The new compound, cimetidine, passed all the animal and clinical tests, and in November 1976, was introduced in the market as Tagamets (coined from the antagonists and cime/idine). Doctors and patients greeted Tagamets with great enthusiasm. Ten years after it was introduced, it had a sales volume of over one billion dollars, and had become the world’s number one prescription drug.

Improving Manufacturing Process

The finding of the histamine H2 antagonist cimetidine is a story of dedication by the creative team working in seamless co-operation in UK. The research and development for the cost reduction of the production process was the work of innovative scientists in the US. After the spectacular success of Tagamets, it became very important to improve the process of the cimetidine economically. The expected production volume would reach 1000 tons per year-a large quantity by pharmaceutical standards.

First, in the process for the preparation of cimetidine, while sufficient for making the initial supplies, the reduction of an imidazole ester intermediate with lithium aluminum hydride (Li Al H4) became a bottleneck step. It was difficult and expensive to operate the Li Al H4 process, which was also threatened by a shortage of the Li Al H4 supply. Because of the high dose of cimetidine, a cost reduction in the process was necessary for the revolutionary new drug to be successful in the market. In addition, it would require patent protection worldwide, including in countries where only process patents are offered.

To tackle these problems, Charles Berkoff, Alvin Anderson, and several coworkers began to research the process at Smith Kline and French’s R&D facilities in Philadelphia, in search of cheap, practical, and patentable routes for synthesis of cimetidine. They emphasized the exploration of new synthetic methods rather than optimizing existing processes.
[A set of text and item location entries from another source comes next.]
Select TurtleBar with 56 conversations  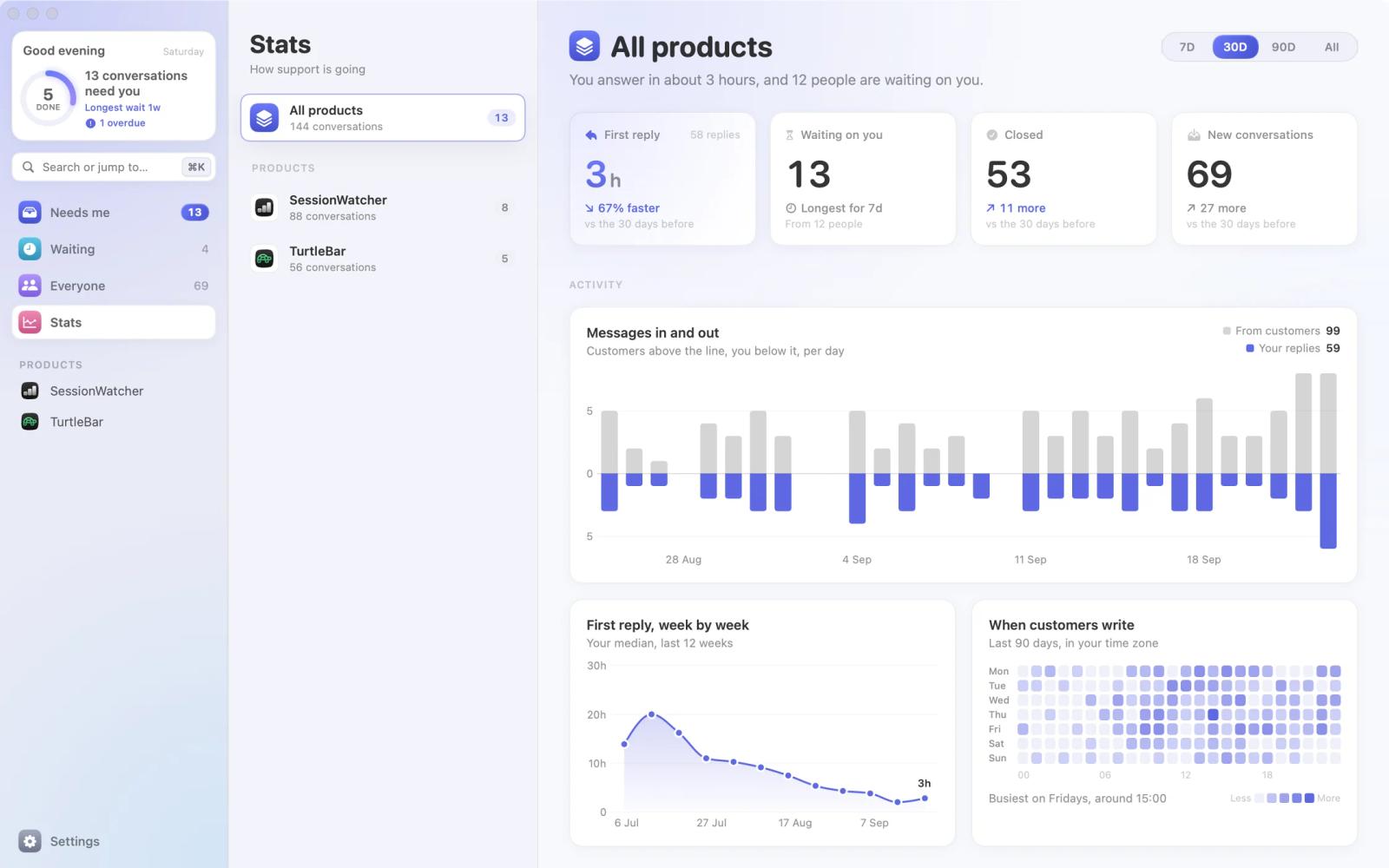(383, 259)
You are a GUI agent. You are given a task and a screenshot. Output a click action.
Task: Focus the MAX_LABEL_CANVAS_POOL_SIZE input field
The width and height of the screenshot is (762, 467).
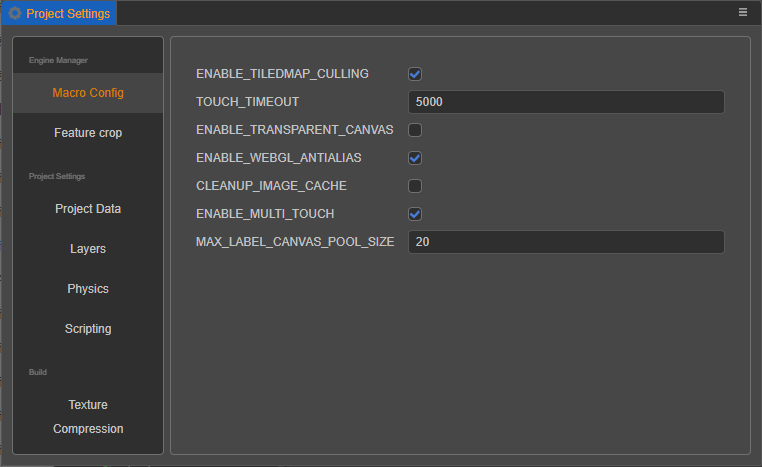point(566,242)
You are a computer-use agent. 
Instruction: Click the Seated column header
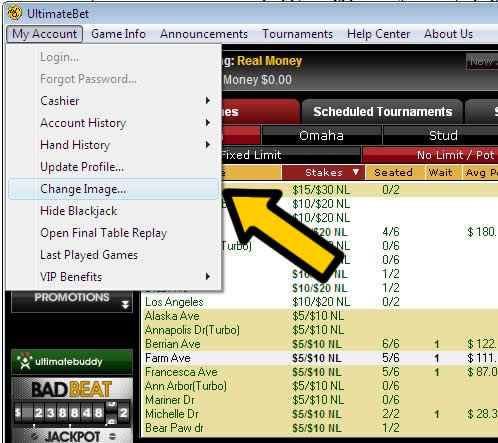393,172
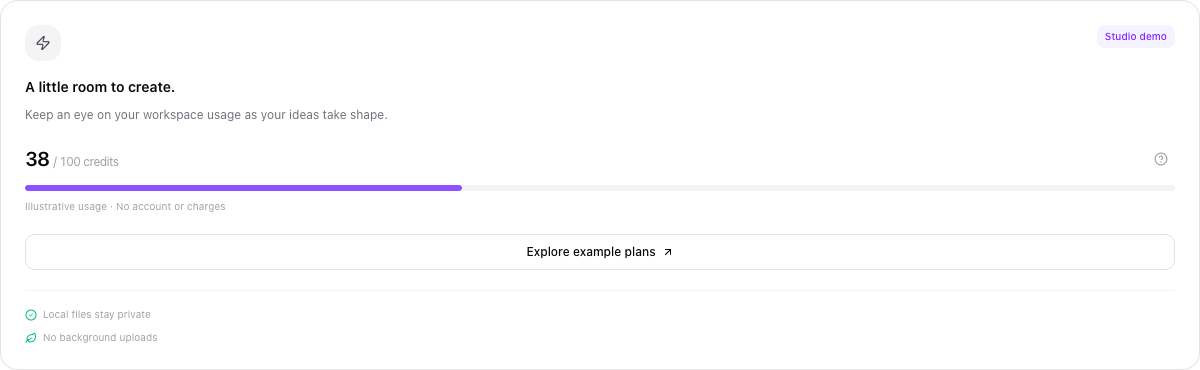1200x370 pixels.
Task: Select the Keep an eye on your workspace text
Action: click(206, 115)
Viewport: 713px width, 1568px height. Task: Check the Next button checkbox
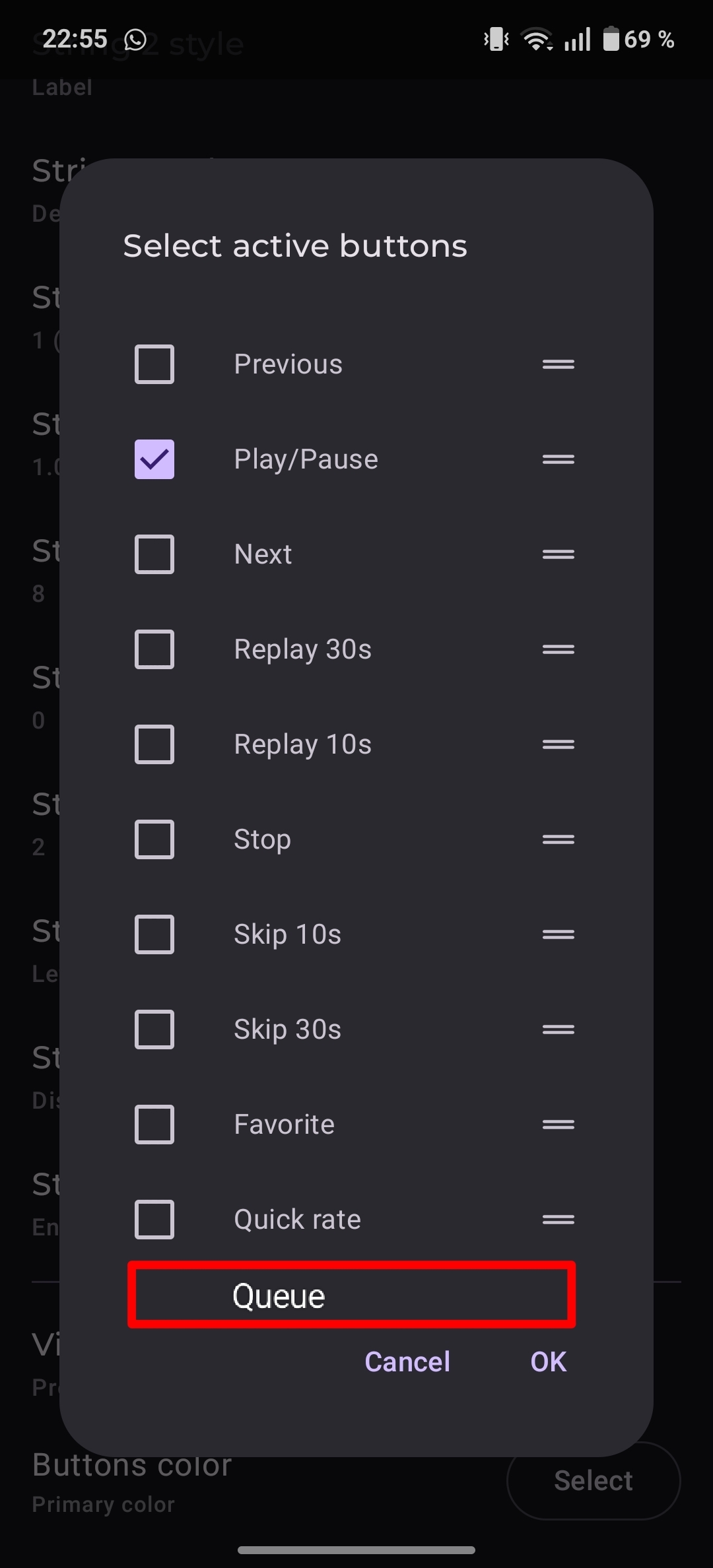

The original objective was to provide alternatives to an alcoholic intermediate. A number of alternative methods for generating the alcoholic intermediate had been developed and patented, and the most cost effective way, with sodium in liquid ammonia to reduce the ester, had been established. Tens of millions of dollars per year was saved from the cost of production by going through this cleaner, less expensive pathway. Many of the other innovative methods of cimetidine also provided process patent protection and thus the extension of exclusivity in countries around the world. This kind of process patent was quite important in Japan, where it was not possible to protect the product in any other way.

New production of cimetidine was started in Cork, Ireland, where the manufacturing capacity was increased from around 18 tons in 1976 to around 1000 tons in 1982. This increase has led to further streamlining and improvement of the procedures. The alcoholic intermediate was eventually obtained by a new manufacturing method employing a hydroxymethylation reaction, and equivalents for low-cost cysteamine were implemented. The total number of operational steps was reduced and the throughput was dramatically improved so that hundreds of tons of the drug could be manufactured both economically and in an environmentally friendly manner.

James Black should be recognized for introducing the role of histamine H2-receptor in acid secretion that leads to the discovery of antagonists. He was awarded the Nobel Prize for Medicine in 1988.